Reg Butler (1913-1981), Doll (1955)

Butler was fascinated with the female body; in his later works he focused on sculpting young women. The bodies of the women are extremely contorted with the intention of emphasizing the sensuousness of the woman’s anatomy. This sculpture, hands and feet, objectifies the body, much as Barnes does in her 1936 novel, Nightwood. Nightwood was one of the earliest texts to present in detail homosexuality between women. This passage from her book reduces the woman from a person to a body of the earth, with emphasis on her flesh and form, much as Butler does in his sculpture. Django Reinhardt was a revolutionary musician at the time of great popularity – his mysterious melody heard in the video below, “Echoes of Spain,” seems to hint at all things taboo and unknown. This mystique was something that actress Marlene Dietrich capitalized on in her 1930 film Morocco, in which she played a provocative cabaret singer who performs in a man’s white tie and kisses another woman.
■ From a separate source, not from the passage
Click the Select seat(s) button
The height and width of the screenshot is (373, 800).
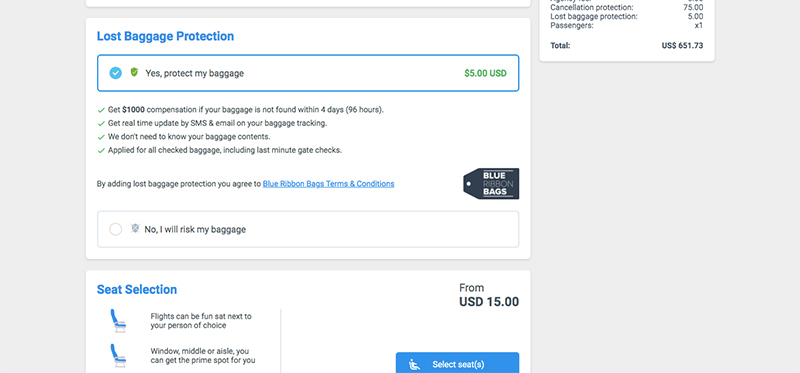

“The perfume that her body exhaled was of the quality of that earth-flesh, fungi, which smells of captured dampness and yet is so dry, overcast with the odour of oil of amber, which is an inner malady of the sea, making her seem as if she had invaded a sleep incautious and entire. Her flesh was the texture of plant life, and beneath it one sensed a frame, broad, porous and sleep-worn, as if sleep were a decay fishing her beneath the visible surface. About her head there was an effulgence as of phosphorous glowing about the circumference of a body of water – as if her life lay through her in ungainly luminous deteriorations – the troubling structure of the born somnambule.”